The case was referred to the ECJ by the Birmingham Employment Tribunal in April 2014. Ms Greenfield had worked for The Care Bureau since June 2009. Her working days and hours could vary from week to week. She was entitled to 5.6 weeks’ holiday per year and the holiday year ran from 15 June. She left the employer on 28 May 2013, having taken seven days’ paid leave during her final leave year (in July 2012). In the twelve weeks prior to taking her leave her pattern of work was one day per week.
However, from August 2012 she worked twelve days on and two days off (taken as alternate weekends). This equated to 41.4 hours per week. In November she asked for a week’s paid leave but was told that as a result of the holiday taken in June and July she had exhausted her entitlement to paid annual leave. This was because the entitlement to paid leave was calculated at the date on which the leave was taken, based on the working pattern for the prior 12 weeks. Since that pattern was one day per week she had taken the equivalent of seven weeks’ paid leave, thereby exhausting (and exceeding) the annual entitlement.
Ms Greenfield took her case to the Birmingham Employment Tribunal and won. The Care Bureau Limited requested written reasons and the Tribunal proposed to reconsider its decision on the basis that the law was unclear, thereby justifying a reference to the European Court. However, after considering written representations the tribunal decided that a reference was unnecessary and confirmed its decision to find in favour of Ms Greenfield. The Care Bureau Limited appealed to the Employment Appeal Tribunal.
It also applied to the Birmingham Employment Tribunal to reconsider its judgment. It did so and revoked its judgment, partly on account of a mathematical error and also to enable the reference to the ECJ.
Ms Greenfield contended that leave already accrued and taken should be retroactively recalculated and adjusted following an increase in working hours in order to be proportional to the new number of working hours rather than the hours worked at the time that the leave was taken.
The Care Bureau Ltd maintained that EU law did not provide for a new calculation and there is therefore no need to make such an adjustment under national law.
The ECJ began by emphasising the importance of the right to paid annual leave and that the entitlement should not be interpreted restrictively. Since the entitlement to paid annual leave is to enable the worker to rest from carrying out the work required to be carried out under the contract, the entitlement to paid annual leave must be calculated with regard to the work pattern specified in the contract.
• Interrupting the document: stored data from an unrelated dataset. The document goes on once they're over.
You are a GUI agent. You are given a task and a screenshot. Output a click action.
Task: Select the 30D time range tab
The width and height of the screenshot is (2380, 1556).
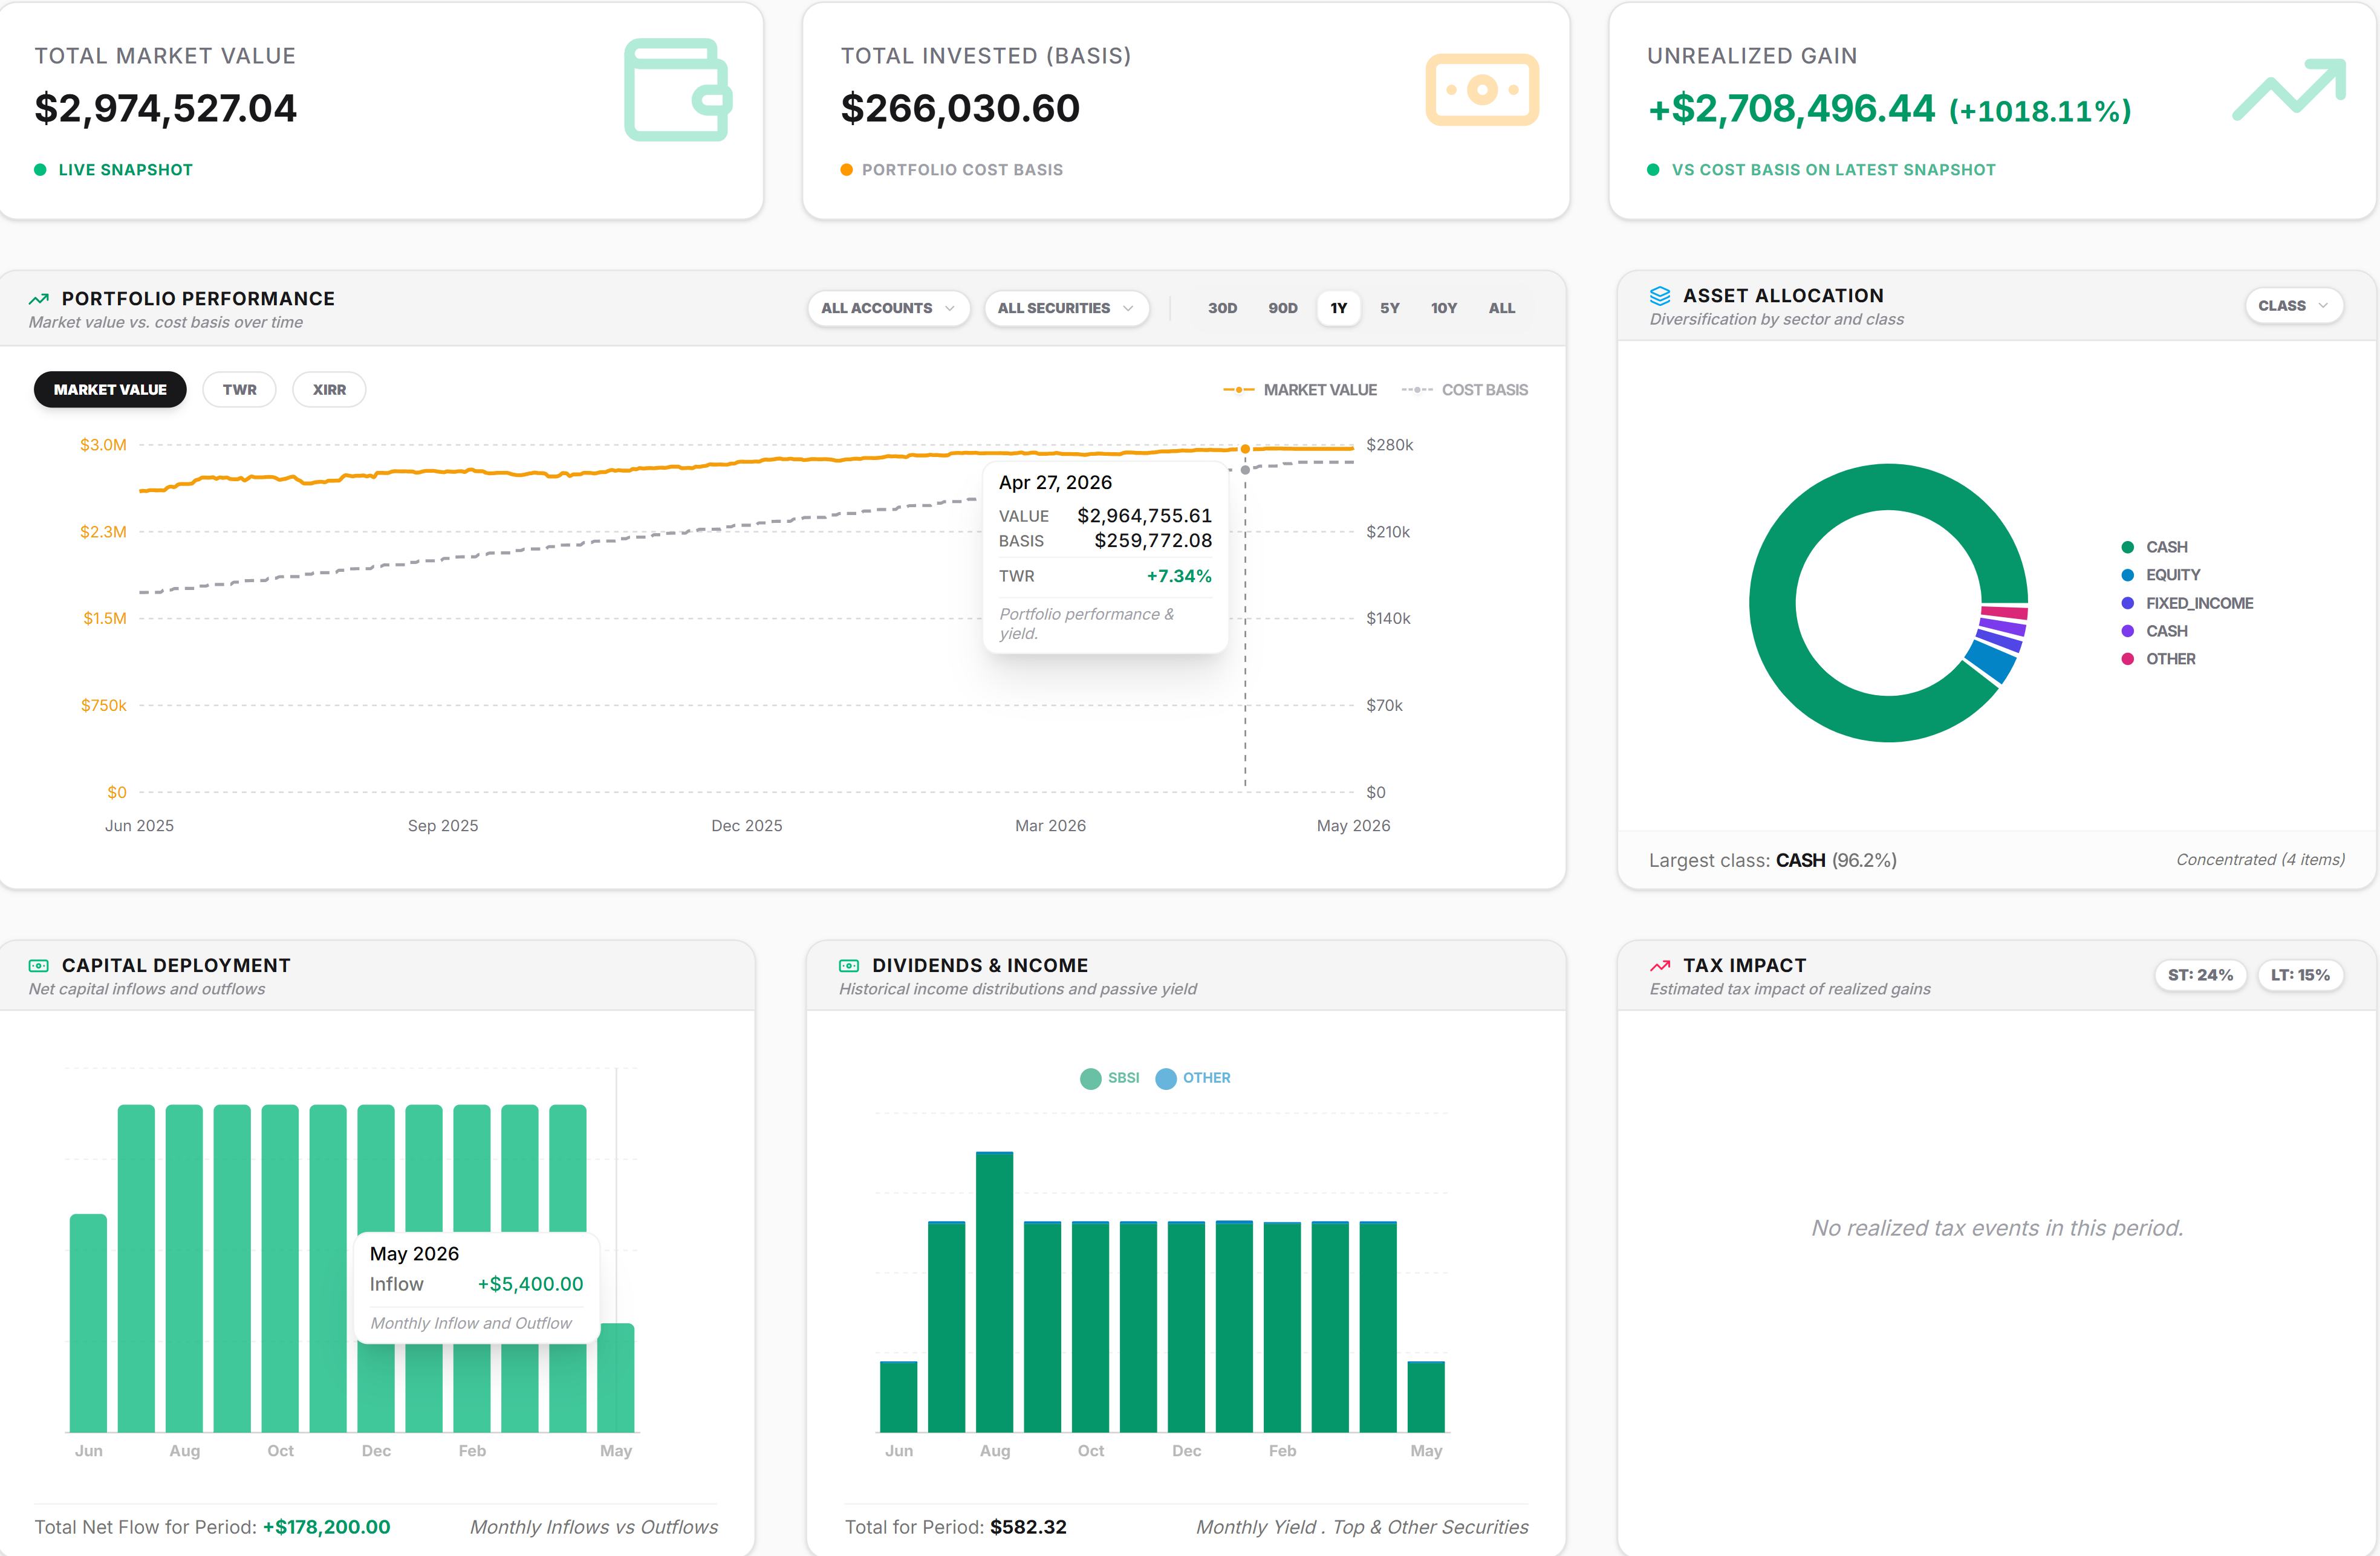click(1222, 308)
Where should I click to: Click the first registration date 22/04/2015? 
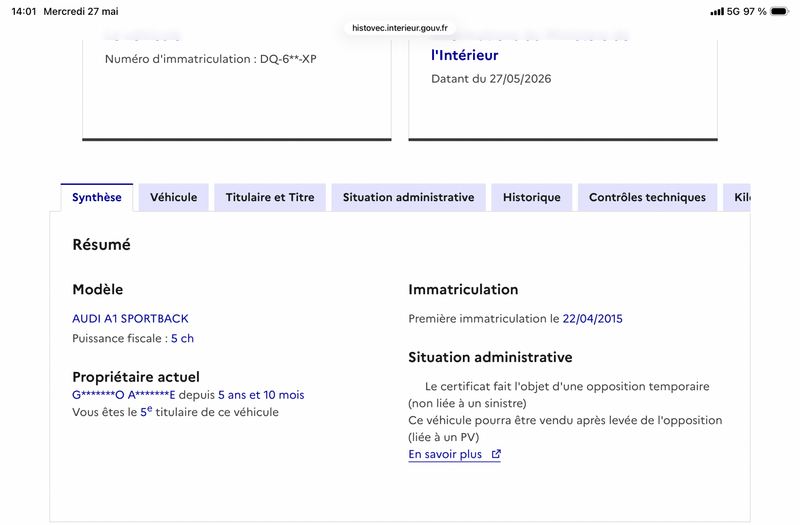tap(592, 319)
Under EU law the relevant unit of calculation is the hour and holiday entitlement must be expressed in days, hours and/or fractions of days/hours. Accordingly the entitlement to minimum paid leave was to be calculated with reference to the days, hours and/or fractions thereof referred to in the contract of employment. It therefore concluded as follows:
In a situation such as that at issue in the main proceedings, EU law therefore requires a new calculation of rights to paid annual leave to be performed only for the period of work during which the worker increased the number of hours worked. The units of paid annual leave already taken during the period of part-time work which exceeded the right to paid annual leave accumulated during that period must be deducted from the rights newly accumulated during the period of work in which the worker increased the number of hours worked.
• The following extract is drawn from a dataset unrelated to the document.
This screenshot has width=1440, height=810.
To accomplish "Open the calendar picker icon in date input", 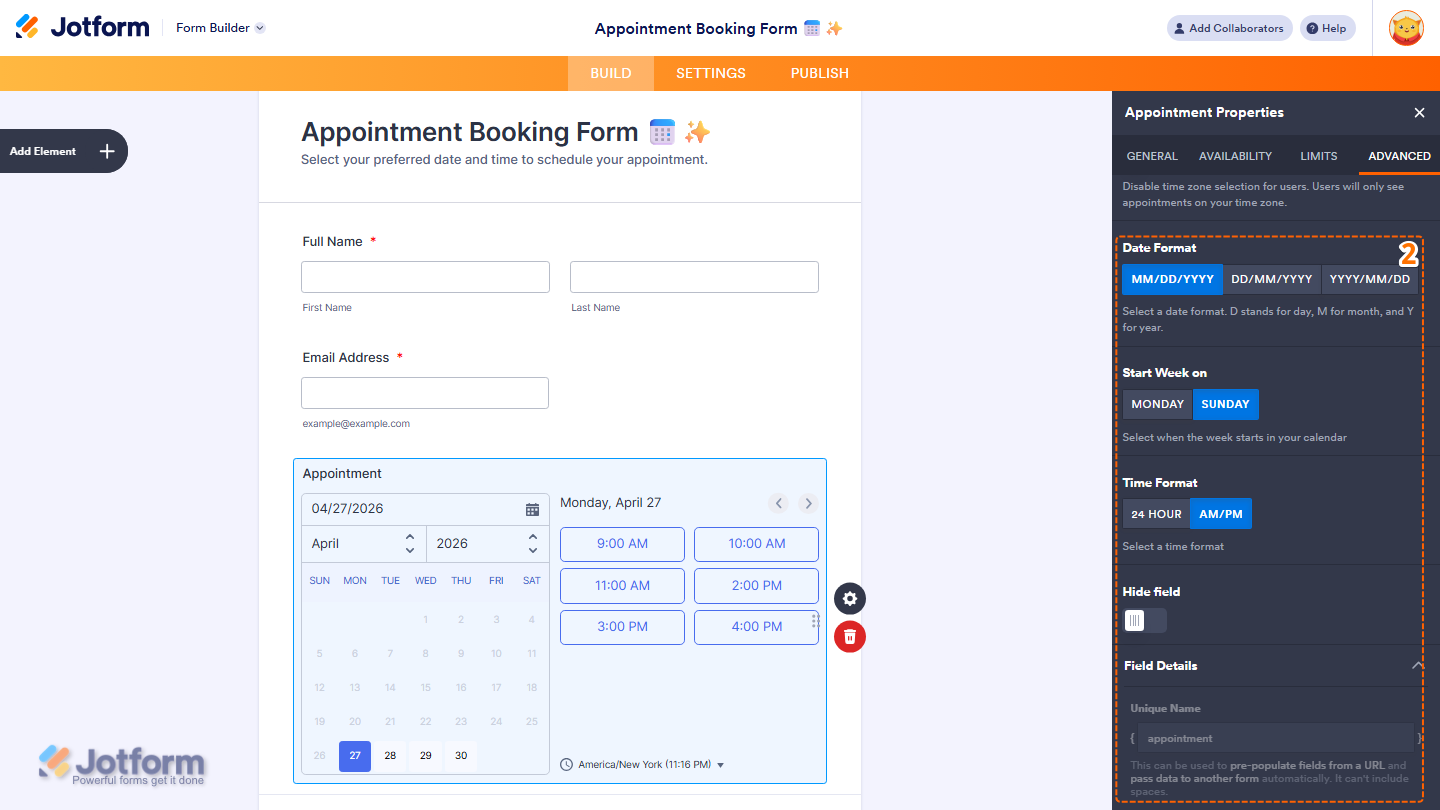I will [533, 508].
Having regard to all the above considerations…clause 4.2 of the Framework Agreement on part-time work and Article 7 of Directive 2003/88 must be interpreted as meaning that, in the event of an increase in the number of hours of work performed by a worker, the Member States are not obliged to provide that the entitlement to paid annual leave already accrued, and possibly taken, must be recalculated retroactively according to that worker’s new work pattern. A new calculation must, however, be performed for the period during which working time increased.
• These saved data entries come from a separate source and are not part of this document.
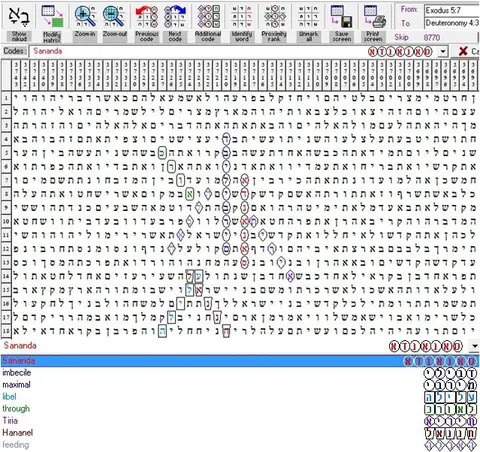Select the Identify word tool
Screen dimensions: 480x452
tap(242, 16)
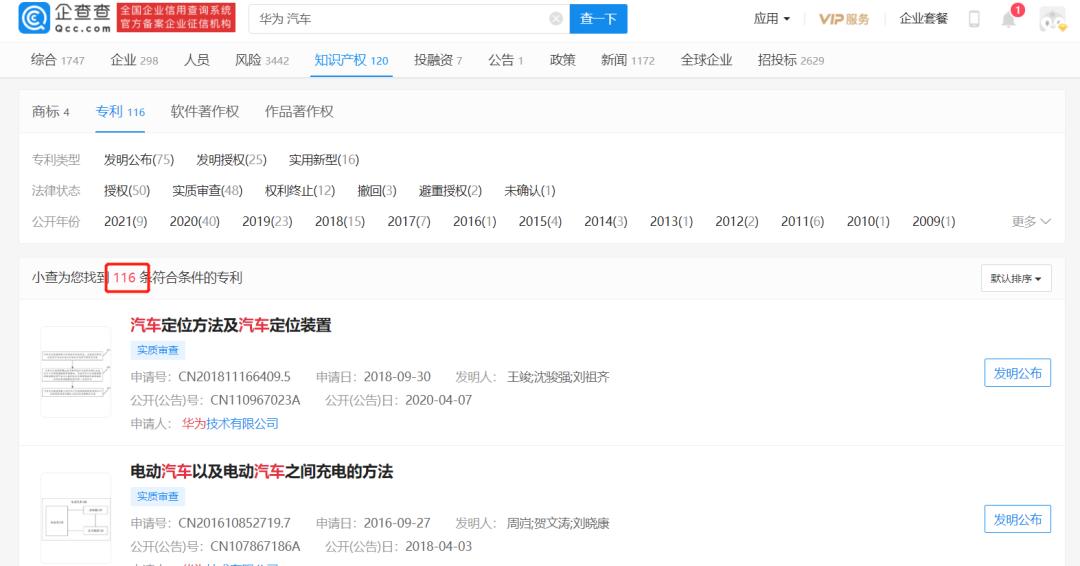
Task: Switch to the 企业 298 tab
Action: pyautogui.click(x=134, y=60)
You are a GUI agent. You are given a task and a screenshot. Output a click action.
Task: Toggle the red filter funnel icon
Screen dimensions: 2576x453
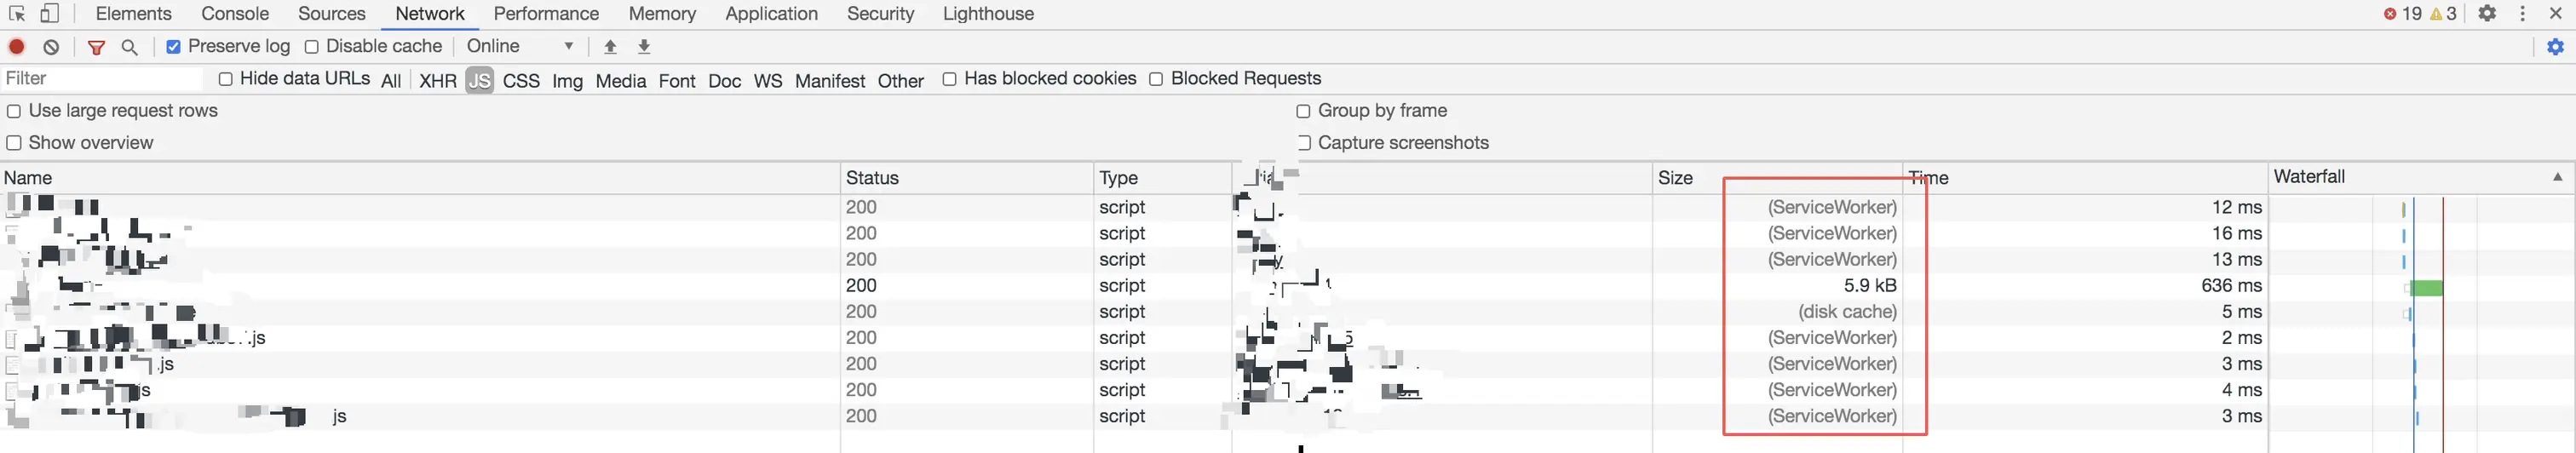96,47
In like manner, when calculating payment of accrued holiday entitlement on termination of employment, if there has been a change in working pattern which increases the hours worked there should be “before and after” calculations in order to arrive at the correct overall entitlement.
As an aside and as a general observation it is worth noting that weeks should be avoided as the basis of any holiday or similar contractual calculations in order to avoid unwanted anomalies such as in this case. This is particularly applicable to calculations in respect of part time workers.